Книга: Кроха
Назад: Глава пятьдесят первая
Дальше: Глава пятьдесят третья

Глава пятьдесят вторая

Богомерзкое дитя
Шум в городе достиг апогея в шестом часу пополудни. Пушечные выстрелы звучали и раньше, но теперь канонада и рев толпы слились воедино. Не в силах сосредоточиться на работе, я ушла в заднюю часть здания, поднялась по лестнице старого Обезьянника, прошла мимо манекена Анри Пико. Я уже какое-то время не видела Эдмона и хотела его проведать. На чердаке Эдмона не оказалось, и его вообще нигде не было. Я выглянула из окна в надежде увидеть источник шума, но моему взору предстало лишь пустое русло бульвара дю Тампль. Затем я услыхала нарастающий рык многоголосой толпы. Толпа приближалась. Оставшись на своем чердачном посту, я могла первой все увидеть.
И тут я заметила во дворе Эдмона.

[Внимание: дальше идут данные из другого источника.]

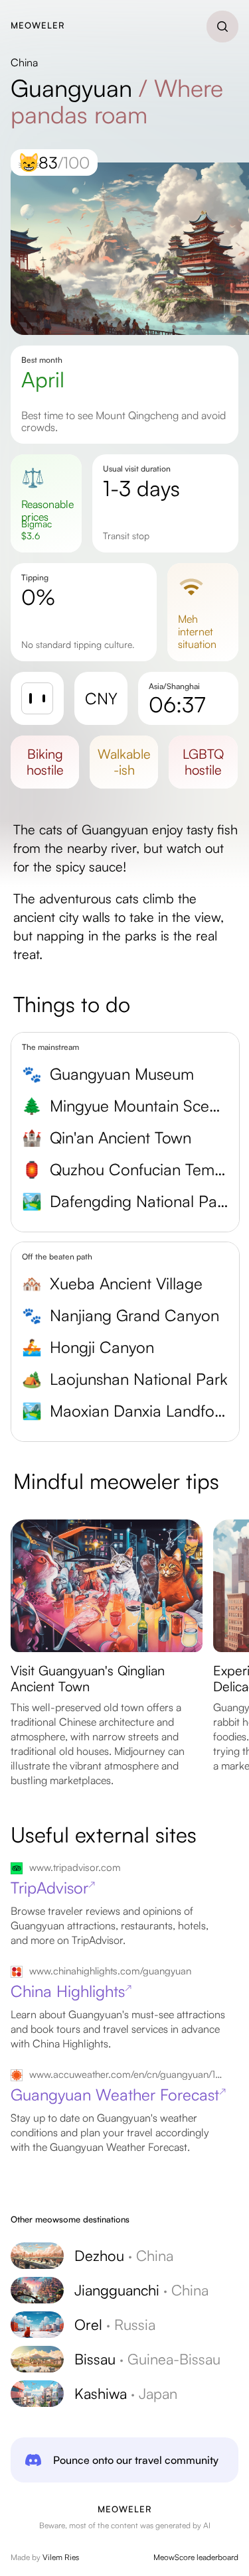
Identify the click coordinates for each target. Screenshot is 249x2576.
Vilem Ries (60, 2557)
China (24, 62)
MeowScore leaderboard (195, 2557)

Он находился у ворот Обезьянника, ходил там взад-вперед, размахивая руками. Рот его был разинут – он что, кричал? Но рев голосов уже стал оглушающим, и я не смогла ничего расслышать. Тогда я закричала – громко, как только могла:
– Эдмон, Эдмон, вернись!
Но вряд ли он мог меня услышать. Он подошел вплотную к ограде, прислонился к ней лбом и принялся биться головой о прутья. Вдруг он ткнулся сильнее – и его голова проскочила сквозь прутья да там и осталась. Туловище Эдмона находилось по эту сторону ограды, на стороне Большого Обезьянника, а голова – снаружи. Между тем толпа приближалась.
– Всунь голову обратно, Эдмон, всунь голову!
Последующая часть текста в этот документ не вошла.